Pixel coordinate grounding data:
────────

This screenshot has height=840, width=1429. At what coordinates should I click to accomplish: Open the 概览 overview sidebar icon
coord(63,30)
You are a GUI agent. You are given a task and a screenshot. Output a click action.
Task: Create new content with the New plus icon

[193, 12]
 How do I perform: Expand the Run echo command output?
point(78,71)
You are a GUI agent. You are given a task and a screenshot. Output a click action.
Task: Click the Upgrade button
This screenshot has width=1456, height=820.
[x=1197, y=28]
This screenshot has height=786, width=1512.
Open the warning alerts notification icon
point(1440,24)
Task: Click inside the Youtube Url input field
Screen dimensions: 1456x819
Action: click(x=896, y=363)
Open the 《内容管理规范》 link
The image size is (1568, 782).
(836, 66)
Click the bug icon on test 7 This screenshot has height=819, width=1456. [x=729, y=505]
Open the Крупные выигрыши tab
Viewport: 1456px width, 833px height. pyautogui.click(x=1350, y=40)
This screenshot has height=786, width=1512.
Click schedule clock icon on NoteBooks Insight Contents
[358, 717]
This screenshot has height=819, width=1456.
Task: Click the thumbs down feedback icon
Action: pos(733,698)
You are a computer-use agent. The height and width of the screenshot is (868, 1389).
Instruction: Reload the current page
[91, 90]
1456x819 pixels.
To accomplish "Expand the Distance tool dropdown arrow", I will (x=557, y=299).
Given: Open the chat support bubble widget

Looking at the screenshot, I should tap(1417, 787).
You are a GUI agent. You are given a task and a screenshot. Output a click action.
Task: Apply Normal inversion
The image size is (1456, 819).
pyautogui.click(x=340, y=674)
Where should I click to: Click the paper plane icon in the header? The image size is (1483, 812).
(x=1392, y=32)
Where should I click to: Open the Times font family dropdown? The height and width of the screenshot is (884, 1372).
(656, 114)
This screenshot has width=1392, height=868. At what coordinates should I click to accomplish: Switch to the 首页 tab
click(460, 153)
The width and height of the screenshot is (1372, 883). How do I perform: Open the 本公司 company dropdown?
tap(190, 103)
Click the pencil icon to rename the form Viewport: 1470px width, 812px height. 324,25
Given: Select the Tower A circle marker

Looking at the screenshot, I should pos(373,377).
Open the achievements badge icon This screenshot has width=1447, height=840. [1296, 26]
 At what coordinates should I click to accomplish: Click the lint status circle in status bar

────────

Please retype the entries above in full, exactly as they stand.

Exercise output
This screenshot has height=840, width=1429. At what coordinates should I click to accomplish: Open the 概览 overview sidebar icon
coord(63,30)
You are a GUI agent. You are given a task and a screenshot. Output a click action.
Task: Create new content with the New plus icon

[193, 12]
 How do I perform: Expand the Run echo command output?
point(78,71)
You are a GUI agent. You are given a task and a screenshot. Output a click action.
Task: Click the Upgrade button
This screenshot has width=1456, height=820.
[x=1197, y=28]
This screenshot has height=786, width=1512.
Open the warning alerts notification icon
point(1440,24)
Task: Click inside the Youtube Url input field
Screen dimensions: 1456x819
Action: click(x=896, y=363)
Open the 《内容管理规范》 link
The image size is (1568, 782).
(836, 66)
Click the bug icon on test 7 This screenshot has height=819, width=1456. [x=729, y=505]
Open the Крупные выигрыши tab
Viewport: 1456px width, 833px height. pyautogui.click(x=1350, y=40)
This screenshot has height=786, width=1512.
Click schedule clock icon on NoteBooks Insight Contents
[358, 717]
This screenshot has height=819, width=1456.
Task: Click the thumbs down feedback icon
Action: pos(733,698)
You are a computer-use agent. The height and width of the screenshot is (868, 1389).
Instruction: Reload the current page
[91, 90]
1456x819 pixels.
To accomplish "Expand the Distance tool dropdown arrow", I will (x=557, y=299).
Given: Open the chat support bubble widget

Looking at the screenshot, I should tap(1417, 787).
You are a GUI agent. You are given a task and a screenshot. Output a click action.
Task: Apply Normal inversion
The image size is (1456, 819).
pyautogui.click(x=340, y=674)
Where should I click to: Click the paper plane icon in the header? The image size is (1483, 812).
(x=1392, y=32)
Where should I click to: Open the Times font family dropdown? The height and width of the screenshot is (884, 1372).
(656, 114)
This screenshot has width=1392, height=868. At what coordinates should I click to accomplish: Switch to the 首页 tab
click(460, 153)
The width and height of the screenshot is (1372, 883). How do I perform: Open the 本公司 company dropdown?
tap(190, 103)
Click the pencil icon to rename the form Viewport: 1470px width, 812px height. 324,25
Given: Select the Tower A circle marker

Looking at the screenshot, I should pos(373,377).
Open the achievements badge icon This screenshot has width=1447, height=840. [1296, 26]
 At what coordinates should I click to accomplish: Click the lint status circle in status bar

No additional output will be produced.